Paralisação parcial

Correios realizam mais um mutirão de entrega neste fim de semana

Correios

- Atualizada em 27/03/2022 às 12h02

BRASÍLIA - Neste fim de semana (5 e 6), os Correios irão realizar mutirões para colocar em dia a entrega de cartas e encomendas à população nas localidades em que há paralisação parcial — a ação é parte do Plano de Continuidade de Negócios. Para isso, medidas como deslocamento de empregados entre as unidades e realização de horas extras serão feitas para normalizar a demanda do órgão.

Um total de 93,43% dos empregados (116.287) já trabalharam normalmente nesta sexta-feira (4). Entre os empregados da área operacional (carteiros, atendentes e operadores de triagem e transbordo), o índice de trabalhadores presentes foi de 92,22%. O número é apurado por meio de sistema eletrônico de presença.

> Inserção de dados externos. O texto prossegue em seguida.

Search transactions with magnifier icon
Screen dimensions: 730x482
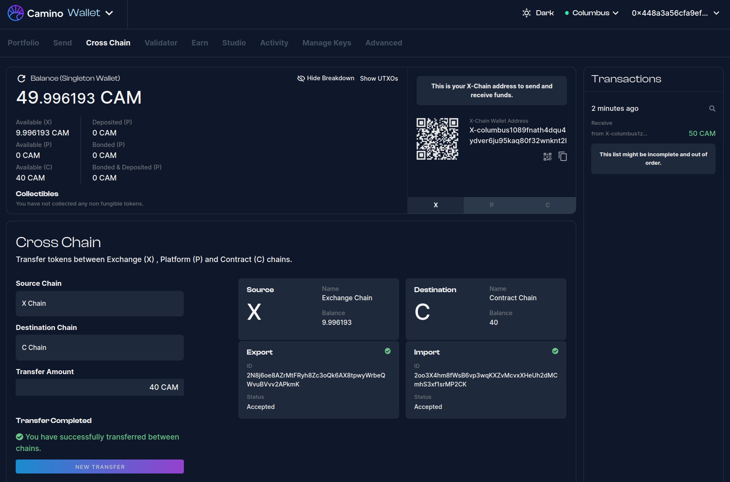[712, 109]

A rede de atendimento está aberta em todo Brasil e todos os serviços, inclusive o Sedex e o Banco Postal, estão disponíveis - com exceção da postagem, entrega e coleta de encomendas com hora marcada nos locais com paralisação deflagrada. A maior parte dos serviços de hora marcada foi restabelecida em Mato Grosso do Sul, Espírito Santo, Tocantins e Minas Gerais (para postagem e entrega dentro do próprio Estado). Nos Estados do Rio de Janeiro, Rio Grande do Norte, Rondônia, Tocantins e Amapá, além da região metropolitana de São Paulo e da região de Bauru/SP, não há paralisação – com esses sindicatos, os Correios já assinaram acordo, que foi protocolado no Tribunal Superior do Trabalho - TST com pedido de extensão aos demais sindicatos.

Negociação

Na quinta-feira (3), mais de 40 mil trabalhadores dos Correios (mais de 30% do efetivo total da empresa), que fazem parte dessas bases sindicais, receberam o pagamento das diferenças do reajuste de 8% referentes aos meses de agosto e setembro, que totalizou R$ 13 milhões. O mesmo pagamento será efetuado em três dias úteis aos trabalhadores das bases sindicais que assinarem acordo antes do dissídio no TST, agendado para terça-feira (8), quando serão julgadas a abusividade da greve e as cláusulas sociais e econômicas da categoria.